→ **Work to be completed**: Take the lines below from the one with "Privacy policy (275, 2490)" through the one with "Featured products [button] (41, 2454)" and retype them exactly. Include nothing else, and no pictures.

→ **Records for the task**:
■ ■ ■ ■

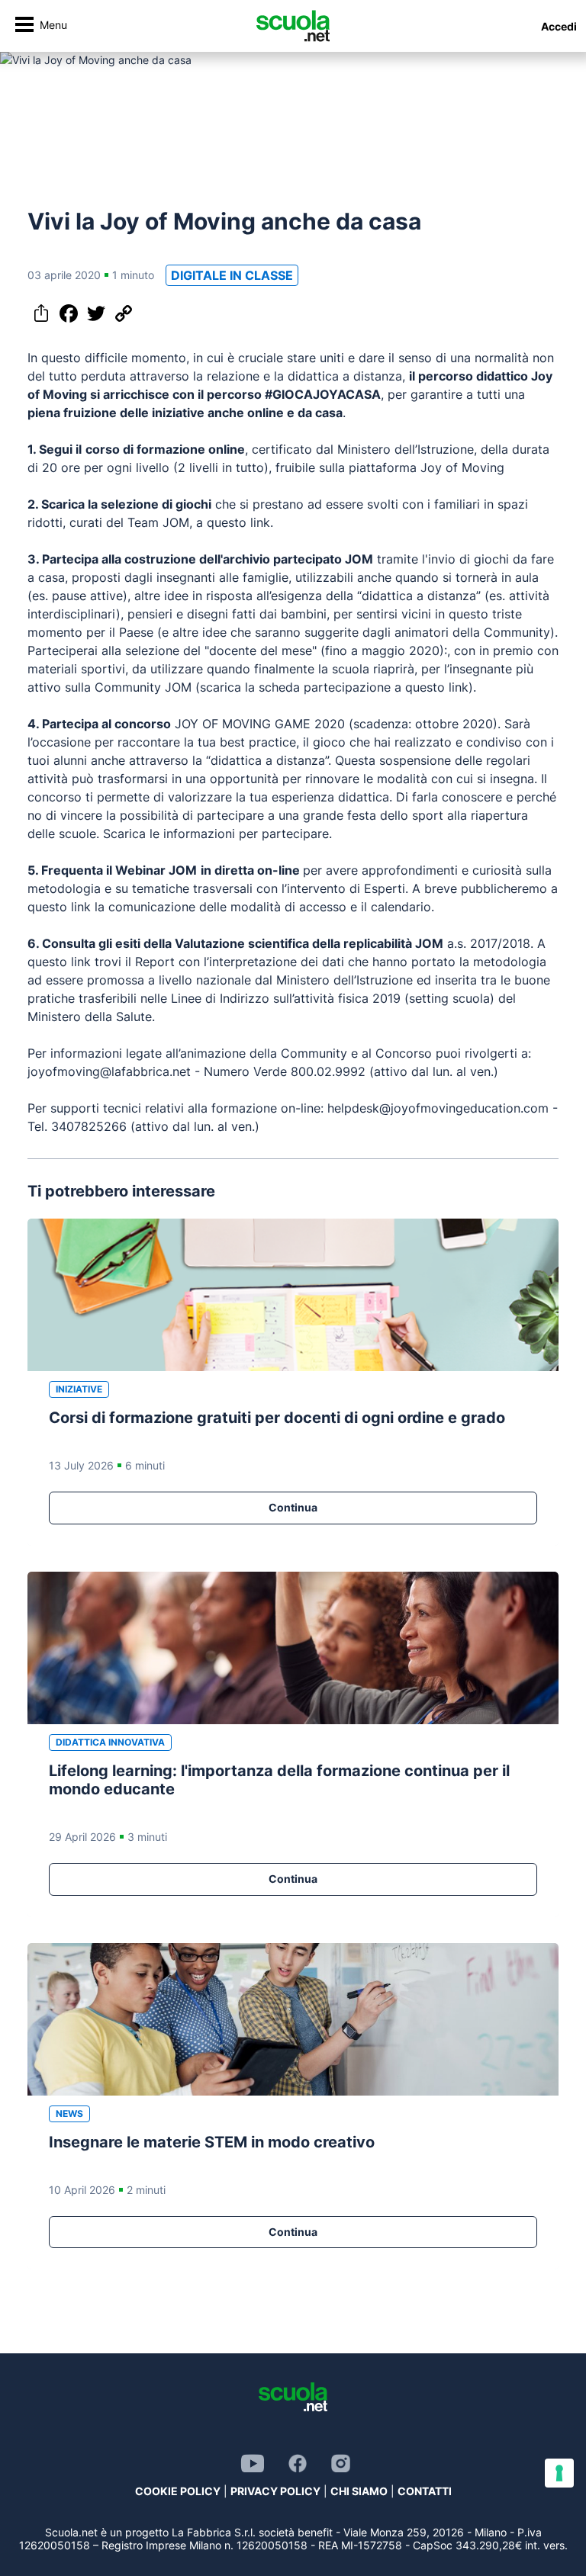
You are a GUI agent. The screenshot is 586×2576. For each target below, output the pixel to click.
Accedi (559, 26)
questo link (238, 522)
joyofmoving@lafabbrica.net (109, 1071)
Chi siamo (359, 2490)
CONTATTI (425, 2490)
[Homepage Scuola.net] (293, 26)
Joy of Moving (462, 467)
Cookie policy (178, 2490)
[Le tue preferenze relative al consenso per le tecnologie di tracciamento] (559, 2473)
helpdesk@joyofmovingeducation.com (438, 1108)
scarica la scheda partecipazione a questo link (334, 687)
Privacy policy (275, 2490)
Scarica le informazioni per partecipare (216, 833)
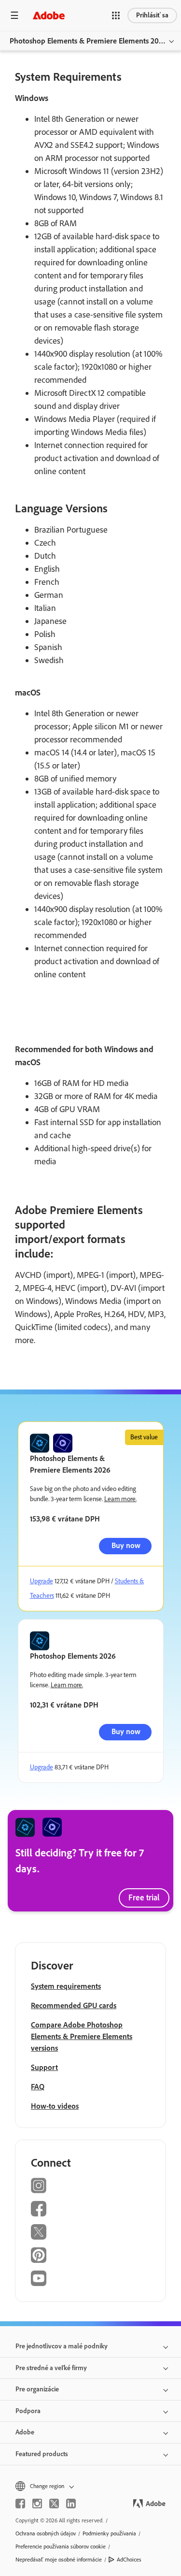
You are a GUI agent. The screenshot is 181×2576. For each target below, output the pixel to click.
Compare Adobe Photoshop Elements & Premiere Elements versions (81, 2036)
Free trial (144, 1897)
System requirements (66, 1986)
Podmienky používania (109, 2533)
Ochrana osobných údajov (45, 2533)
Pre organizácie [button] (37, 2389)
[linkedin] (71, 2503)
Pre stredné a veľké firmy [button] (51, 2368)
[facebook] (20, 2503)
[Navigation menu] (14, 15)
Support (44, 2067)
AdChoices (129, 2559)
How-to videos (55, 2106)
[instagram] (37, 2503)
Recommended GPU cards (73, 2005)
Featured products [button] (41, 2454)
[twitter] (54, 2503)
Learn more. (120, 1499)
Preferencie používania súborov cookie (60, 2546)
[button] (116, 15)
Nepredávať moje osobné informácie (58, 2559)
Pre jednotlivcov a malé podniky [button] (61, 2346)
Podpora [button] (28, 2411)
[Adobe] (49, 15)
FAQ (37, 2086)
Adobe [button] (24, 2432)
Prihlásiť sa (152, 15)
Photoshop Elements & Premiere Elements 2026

■ ■ ■ ■

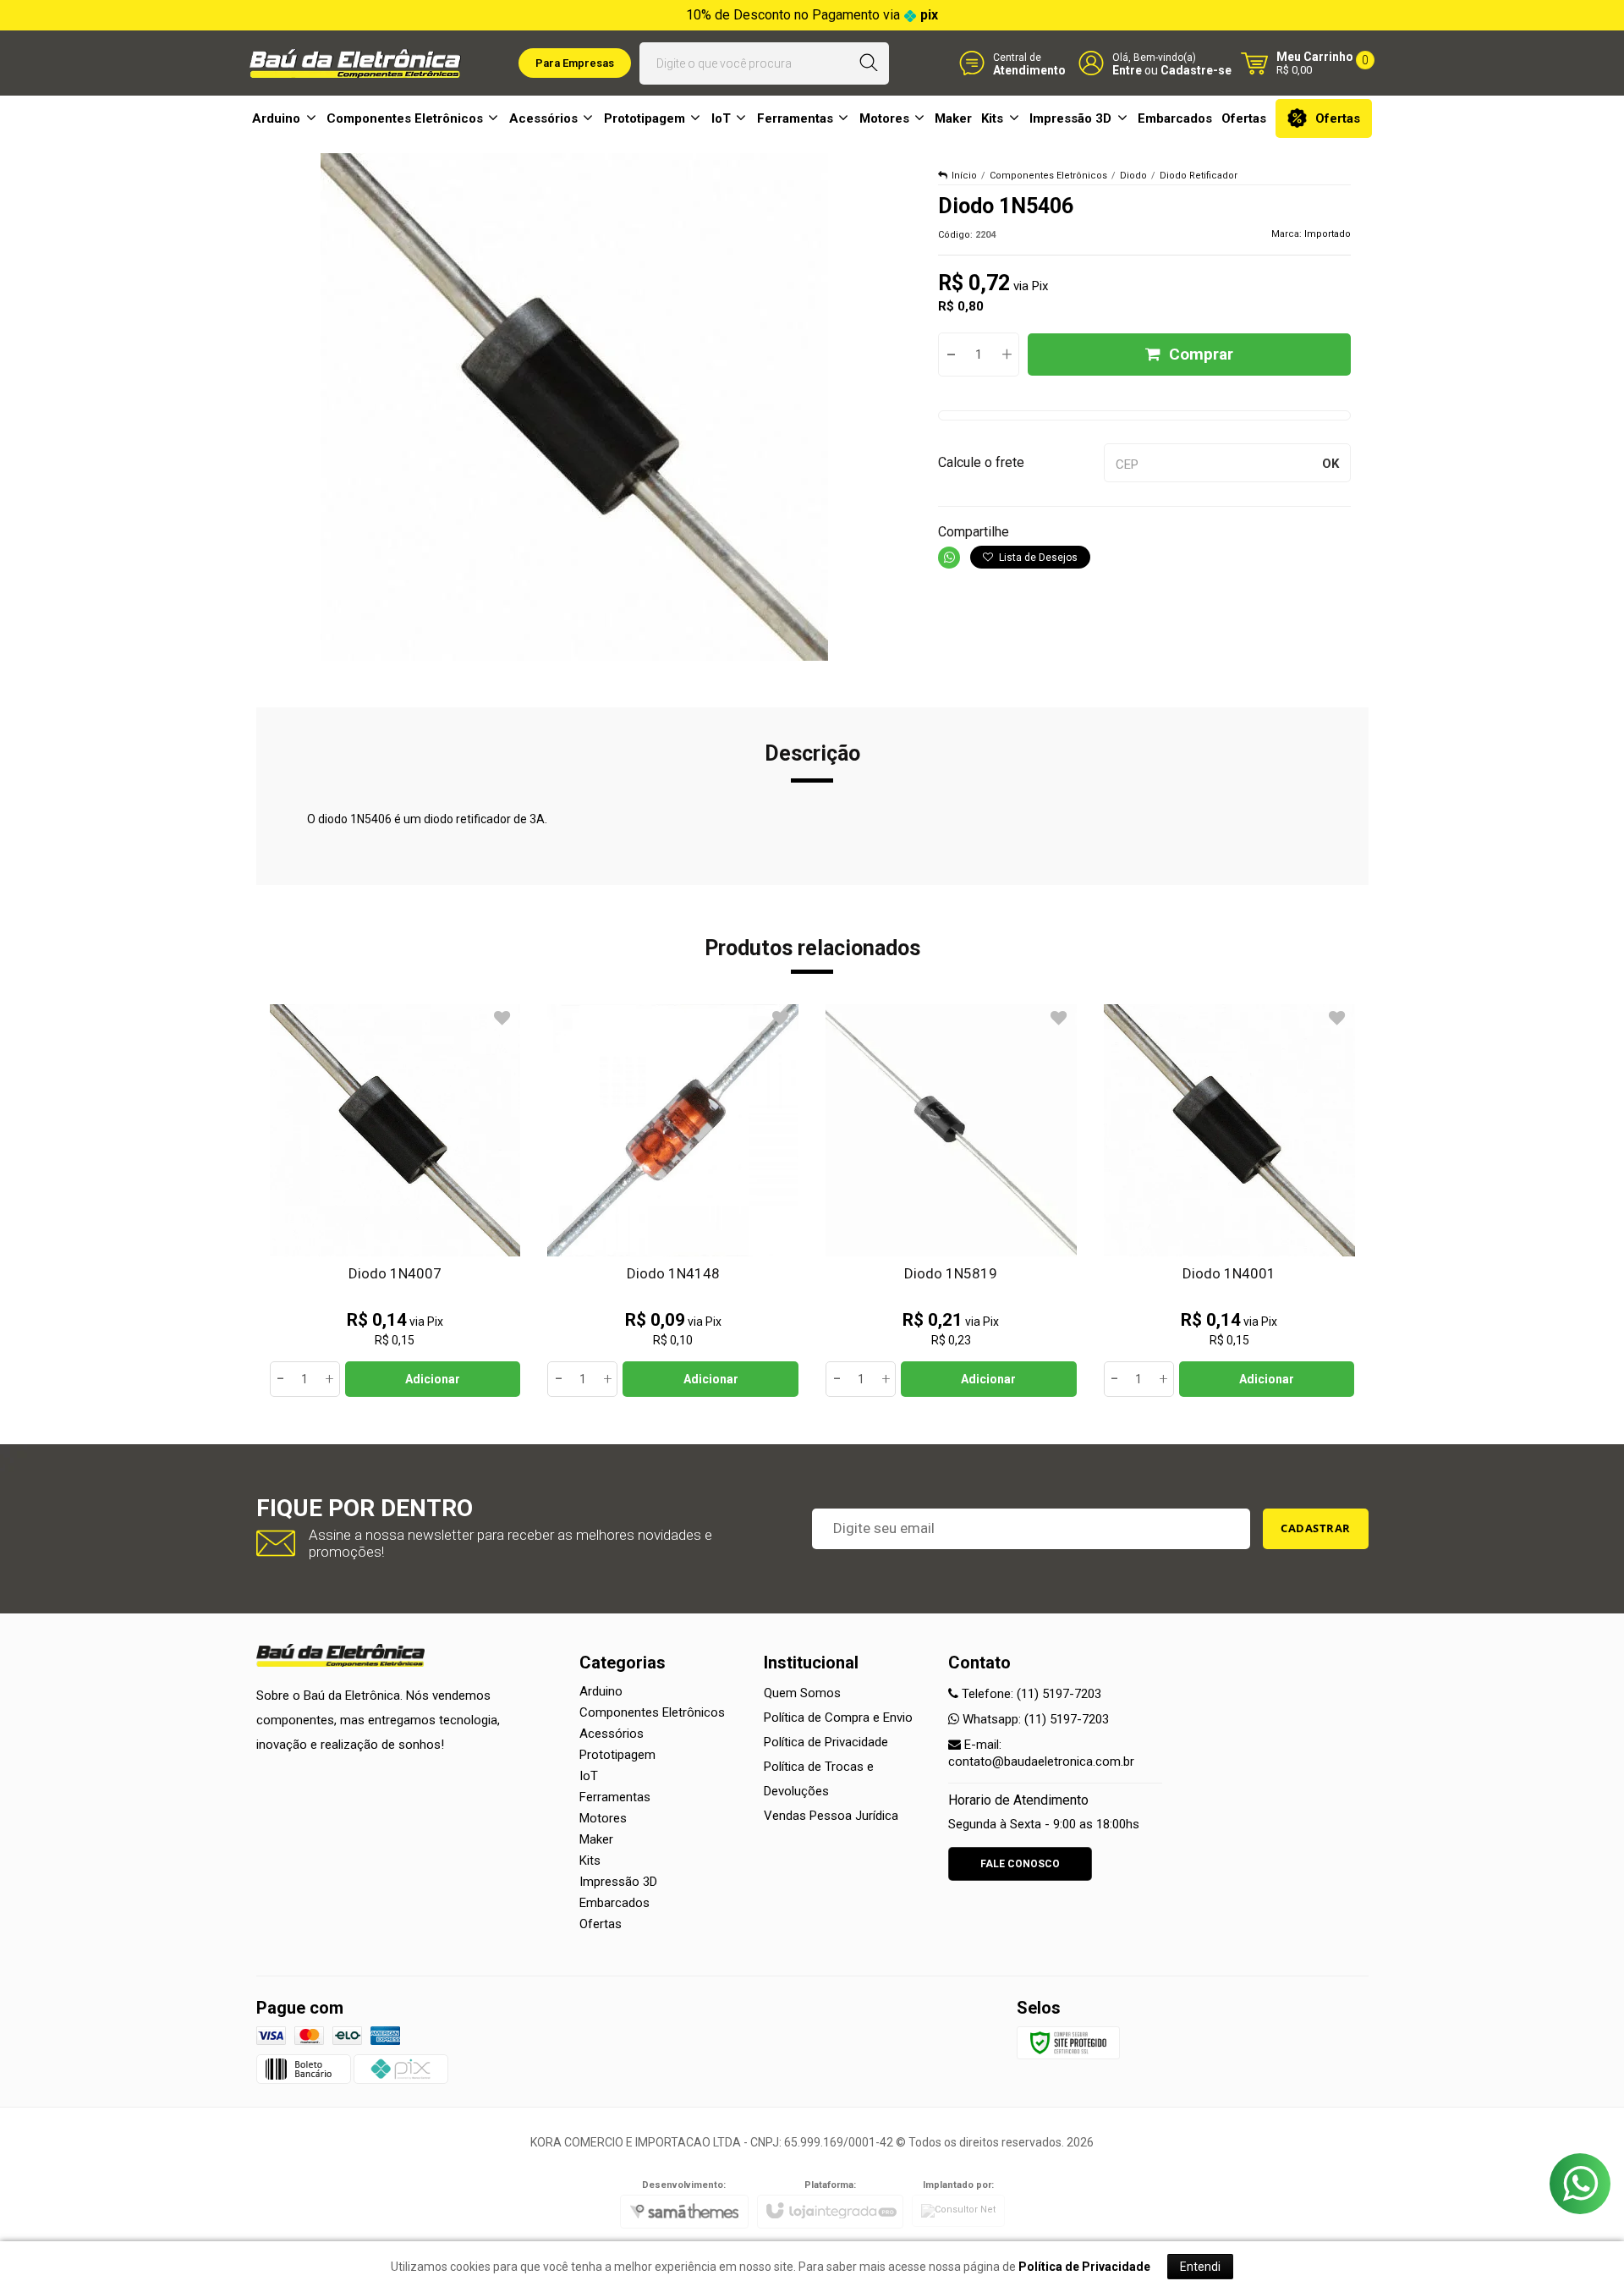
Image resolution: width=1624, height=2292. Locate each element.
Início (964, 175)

■ ■ ■ ■

→ **Solution**:
Privacy policy (275, 2490)
Scarica le informazioni per partecipare (216, 833)
You are a GUI agent. The screenshot is 181×2576. For each target below, output the pixel to click.
Compare Adobe Photoshop Elements & Premiere Elements versions (81, 2036)
Free trial (144, 1897)
System requirements (66, 1986)
Podmienky používania (109, 2533)
Ochrana osobných údajov (45, 2533)
Pre organizácie [button] (37, 2389)
[linkedin] (71, 2503)
Pre stredné a veľké firmy [button] (51, 2368)
[facebook] (20, 2503)
[Navigation menu] (14, 15)
Support (44, 2067)
AdChoices (129, 2559)
How-to videos (55, 2106)
[instagram] (37, 2503)
Recommended GPU cards (73, 2005)
Featured products [button] (41, 2454)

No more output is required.